ACTIVITY -> Set down all of the entries precisely as they were written.

RECORDS SHOWN ->
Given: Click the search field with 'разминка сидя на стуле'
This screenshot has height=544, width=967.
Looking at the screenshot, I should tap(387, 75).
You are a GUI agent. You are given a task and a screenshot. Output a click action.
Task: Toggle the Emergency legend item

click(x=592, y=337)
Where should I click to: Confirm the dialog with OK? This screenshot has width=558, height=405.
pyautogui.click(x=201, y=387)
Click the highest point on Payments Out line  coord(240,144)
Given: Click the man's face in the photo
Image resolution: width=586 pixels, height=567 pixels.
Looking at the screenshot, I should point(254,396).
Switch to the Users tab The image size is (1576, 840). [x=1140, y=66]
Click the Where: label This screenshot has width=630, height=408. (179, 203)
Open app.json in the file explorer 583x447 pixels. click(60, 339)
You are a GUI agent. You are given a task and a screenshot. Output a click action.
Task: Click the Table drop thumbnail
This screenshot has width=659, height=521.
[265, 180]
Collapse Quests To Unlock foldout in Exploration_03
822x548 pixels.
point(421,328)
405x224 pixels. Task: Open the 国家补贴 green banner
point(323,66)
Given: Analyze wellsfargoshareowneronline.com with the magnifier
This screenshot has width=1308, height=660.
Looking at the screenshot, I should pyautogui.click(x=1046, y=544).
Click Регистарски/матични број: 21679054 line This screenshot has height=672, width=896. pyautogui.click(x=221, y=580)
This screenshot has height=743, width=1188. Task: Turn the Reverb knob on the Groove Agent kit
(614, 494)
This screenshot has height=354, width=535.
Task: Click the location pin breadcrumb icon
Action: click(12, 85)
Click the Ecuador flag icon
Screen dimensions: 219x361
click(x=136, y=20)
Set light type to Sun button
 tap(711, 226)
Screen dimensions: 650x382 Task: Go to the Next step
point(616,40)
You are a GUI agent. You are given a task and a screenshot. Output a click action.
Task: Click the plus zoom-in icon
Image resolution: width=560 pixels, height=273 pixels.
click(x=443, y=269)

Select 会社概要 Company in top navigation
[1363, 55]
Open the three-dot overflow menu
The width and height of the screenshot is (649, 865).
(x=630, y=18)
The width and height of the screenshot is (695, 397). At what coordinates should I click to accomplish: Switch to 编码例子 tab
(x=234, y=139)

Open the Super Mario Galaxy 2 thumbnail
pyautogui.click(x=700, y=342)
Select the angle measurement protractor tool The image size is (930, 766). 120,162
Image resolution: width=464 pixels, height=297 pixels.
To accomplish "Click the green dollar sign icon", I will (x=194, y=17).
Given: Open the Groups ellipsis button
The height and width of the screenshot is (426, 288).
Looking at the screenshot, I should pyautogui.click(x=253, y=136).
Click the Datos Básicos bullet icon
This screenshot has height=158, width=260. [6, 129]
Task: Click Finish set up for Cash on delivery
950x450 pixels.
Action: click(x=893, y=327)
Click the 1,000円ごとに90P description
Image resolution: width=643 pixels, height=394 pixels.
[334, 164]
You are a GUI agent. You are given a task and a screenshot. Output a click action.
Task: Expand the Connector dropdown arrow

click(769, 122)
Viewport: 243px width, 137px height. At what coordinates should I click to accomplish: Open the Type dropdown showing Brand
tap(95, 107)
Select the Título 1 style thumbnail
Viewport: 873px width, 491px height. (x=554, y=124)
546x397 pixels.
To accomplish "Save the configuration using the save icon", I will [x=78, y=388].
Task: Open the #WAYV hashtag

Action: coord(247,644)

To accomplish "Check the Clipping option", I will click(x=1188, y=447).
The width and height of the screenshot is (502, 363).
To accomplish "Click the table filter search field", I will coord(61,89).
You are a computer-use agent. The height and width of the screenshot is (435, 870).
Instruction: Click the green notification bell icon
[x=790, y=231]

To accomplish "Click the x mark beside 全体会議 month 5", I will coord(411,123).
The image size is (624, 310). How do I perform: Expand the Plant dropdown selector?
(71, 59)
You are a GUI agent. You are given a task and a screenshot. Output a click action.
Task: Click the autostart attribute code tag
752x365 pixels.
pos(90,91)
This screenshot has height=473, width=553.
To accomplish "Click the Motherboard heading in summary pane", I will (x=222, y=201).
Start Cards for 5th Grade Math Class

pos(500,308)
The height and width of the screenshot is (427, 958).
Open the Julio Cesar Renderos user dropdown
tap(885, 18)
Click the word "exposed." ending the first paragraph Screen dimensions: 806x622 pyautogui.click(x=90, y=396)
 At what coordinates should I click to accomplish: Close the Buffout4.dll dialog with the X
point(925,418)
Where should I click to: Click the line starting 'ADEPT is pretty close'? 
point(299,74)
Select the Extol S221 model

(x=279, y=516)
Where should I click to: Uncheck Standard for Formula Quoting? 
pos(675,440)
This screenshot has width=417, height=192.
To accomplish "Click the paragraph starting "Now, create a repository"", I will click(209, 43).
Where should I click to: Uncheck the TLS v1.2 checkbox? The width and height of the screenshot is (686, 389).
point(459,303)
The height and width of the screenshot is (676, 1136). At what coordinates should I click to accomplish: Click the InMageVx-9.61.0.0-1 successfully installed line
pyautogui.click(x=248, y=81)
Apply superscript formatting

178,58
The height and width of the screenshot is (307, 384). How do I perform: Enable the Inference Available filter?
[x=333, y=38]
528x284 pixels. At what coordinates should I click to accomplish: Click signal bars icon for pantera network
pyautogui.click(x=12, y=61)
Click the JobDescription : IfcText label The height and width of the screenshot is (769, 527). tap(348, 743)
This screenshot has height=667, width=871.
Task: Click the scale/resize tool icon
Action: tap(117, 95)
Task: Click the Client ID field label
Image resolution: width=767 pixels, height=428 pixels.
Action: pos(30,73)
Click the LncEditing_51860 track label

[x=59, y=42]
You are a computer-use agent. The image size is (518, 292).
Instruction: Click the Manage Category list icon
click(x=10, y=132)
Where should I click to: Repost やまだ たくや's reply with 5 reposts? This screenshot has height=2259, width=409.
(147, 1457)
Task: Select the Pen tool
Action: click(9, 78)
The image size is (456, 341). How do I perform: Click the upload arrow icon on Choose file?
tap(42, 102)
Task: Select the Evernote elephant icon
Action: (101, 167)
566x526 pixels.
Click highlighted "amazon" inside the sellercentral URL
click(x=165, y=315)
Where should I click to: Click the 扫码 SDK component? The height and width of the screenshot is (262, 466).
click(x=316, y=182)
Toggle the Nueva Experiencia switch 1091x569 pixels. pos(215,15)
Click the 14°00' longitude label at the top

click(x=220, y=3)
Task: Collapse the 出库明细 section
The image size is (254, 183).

RESULT BELOW ->
Given: Click the search field with 'разминка сидя на стуле'
This screenshot has height=544, width=967.
Looking at the screenshot, I should tap(387, 75).
You are a GUI agent. You are given a task and a screenshot. Output a click action.
Task: Toggle the Emergency legend item

click(x=592, y=337)
Where should I click to: Confirm the dialog with OK? This screenshot has width=558, height=405.
pyautogui.click(x=201, y=387)
Click the highest point on Payments Out line  coord(240,144)
Given: Click the man's face in the photo
Image resolution: width=586 pixels, height=567 pixels.
Looking at the screenshot, I should point(254,396).
Switch to the Users tab The image size is (1576, 840). [x=1140, y=66]
Click the Where: label This screenshot has width=630, height=408. (179, 203)
Open app.json in the file explorer 583x447 pixels. click(60, 339)
You are a GUI agent. You are given a task and a screenshot. Output a click action.
Task: Click the Table drop thumbnail
This screenshot has width=659, height=521.
[265, 180]
Collapse Quests To Unlock foldout in Exploration_03
822x548 pixels.
point(421,328)
405x224 pixels. Task: Open the 国家补贴 green banner
point(323,66)
Given: Analyze wellsfargoshareowneronline.com with the magnifier
This screenshot has width=1308, height=660.
Looking at the screenshot, I should pyautogui.click(x=1046, y=544).
Click Регистарски/матични број: 21679054 line This screenshot has height=672, width=896. pyautogui.click(x=221, y=580)
This screenshot has height=743, width=1188. Task: Turn the Reverb knob on the Groove Agent kit
(614, 494)
This screenshot has height=354, width=535.
Task: Click the location pin breadcrumb icon
Action: click(12, 85)
Click the Ecuador flag icon
Screen dimensions: 219x361
click(x=136, y=20)
Set light type to Sun button
 tap(711, 226)
Screen dimensions: 650x382 Task: Go to the Next step
point(616,40)
You are a GUI agent. You are given a task and a screenshot. Output a click action.
Task: Click the plus zoom-in icon
Image resolution: width=560 pixels, height=273 pixels.
click(x=443, y=269)

Select 会社概要 Company in top navigation
[1363, 55]
Open the three-dot overflow menu
The width and height of the screenshot is (649, 865).
(x=630, y=18)
The width and height of the screenshot is (695, 397). At what coordinates should I click to accomplish: Switch to 编码例子 tab
(x=234, y=139)

Open the Super Mario Galaxy 2 thumbnail
pyautogui.click(x=700, y=342)
Select the angle measurement protractor tool The image size is (930, 766). 120,162
Image resolution: width=464 pixels, height=297 pixels.
To accomplish "Click the green dollar sign icon", I will (x=194, y=17).
Given: Open the Groups ellipsis button
The height and width of the screenshot is (426, 288).
Looking at the screenshot, I should pyautogui.click(x=253, y=136).
Click the Datos Básicos bullet icon
This screenshot has height=158, width=260. [6, 129]
Task: Click Finish set up for Cash on delivery
950x450 pixels.
Action: click(x=893, y=327)
Click the 1,000円ごとに90P description
Image resolution: width=643 pixels, height=394 pixels.
[334, 164]
You are a GUI agent. You are given a task and a screenshot. Output a click action.
Task: Expand the Connector dropdown arrow

click(769, 122)
Viewport: 243px width, 137px height. At what coordinates should I click to accomplish: Open the Type dropdown showing Brand
tap(95, 107)
Select the Título 1 style thumbnail
Viewport: 873px width, 491px height. (x=554, y=124)
546x397 pixels.
To accomplish "Save the configuration using the save icon", I will [x=78, y=388].
Task: Open the #WAYV hashtag

Action: coord(247,644)

To accomplish "Check the Clipping option", I will click(x=1188, y=447).
The width and height of the screenshot is (502, 363).
To accomplish "Click the table filter search field", I will coord(61,89).
You are a computer-use agent. The height and width of the screenshot is (435, 870).
Instruction: Click the green notification bell icon
[x=790, y=231]

To accomplish "Click the x mark beside 全体会議 month 5", I will coord(411,123).
The image size is (624, 310). How do I perform: Expand the Plant dropdown selector?
(71, 59)
You are a GUI agent. You are given a task and a screenshot. Output a click action.
Task: Click the autostart attribute code tag
752x365 pixels.
pos(90,91)
This screenshot has height=473, width=553.
To accomplish "Click the Motherboard heading in summary pane", I will (x=222, y=201).
Start Cards for 5th Grade Math Class

pos(500,308)
The height and width of the screenshot is (427, 958).
Open the Julio Cesar Renderos user dropdown
tap(885, 18)
Click the word "exposed." ending the first paragraph Screen dimensions: 806x622 pyautogui.click(x=90, y=396)
 At what coordinates should I click to accomplish: Close the Buffout4.dll dialog with the X
point(925,418)
Where should I click to: Click the line starting 'ADEPT is pretty close'? 
point(299,74)
Select the Extol S221 model

(x=279, y=516)
Where should I click to: Uncheck Standard for Formula Quoting? 
pos(675,440)
This screenshot has width=417, height=192.
To accomplish "Click the paragraph starting "Now, create a repository"", I will click(209, 43).
Where should I click to: Uncheck the TLS v1.2 checkbox? The width and height of the screenshot is (686, 389).
point(459,303)
The height and width of the screenshot is (676, 1136). At what coordinates should I click to accomplish: Click the InMageVx-9.61.0.0-1 successfully installed line
pyautogui.click(x=248, y=81)
Apply superscript formatting

178,58
The height and width of the screenshot is (307, 384). How do I perform: Enable the Inference Available filter?
[x=333, y=38]
528x284 pixels. At what coordinates should I click to accomplish: Click signal bars icon for pantera network
pyautogui.click(x=12, y=61)
Click the JobDescription : IfcText label The height and width of the screenshot is (769, 527). tap(348, 743)
This screenshot has height=667, width=871.
Task: Click the scale/resize tool icon
Action: tap(117, 95)
Task: Click the Client ID field label
Image resolution: width=767 pixels, height=428 pixels.
Action: pos(30,73)
Click the LncEditing_51860 track label

[x=59, y=42]
You are a computer-use agent. The image size is (518, 292).
Instruction: Click the Manage Category list icon
click(x=10, y=132)
Where should I click to: Repost やまだ たくや's reply with 5 reposts? This screenshot has height=2259, width=409.
(147, 1457)
Task: Select the Pen tool
Action: click(9, 78)
The image size is (456, 341). How do I perform: Click the upload arrow icon on Choose file?
tap(42, 102)
Task: Select the Evernote elephant icon
Action: (101, 167)
566x526 pixels.
Click highlighted "amazon" inside the sellercentral URL
click(x=165, y=315)
Where should I click to: Click the 扫码 SDK component? The height and width of the screenshot is (262, 466).
click(x=316, y=182)
Toggle the Nueva Experiencia switch 1091x569 pixels. pos(215,15)
Click the 14°00' longitude label at the top

click(x=220, y=3)
Task: Collapse the 出库明细 section
The image size is (254, 183).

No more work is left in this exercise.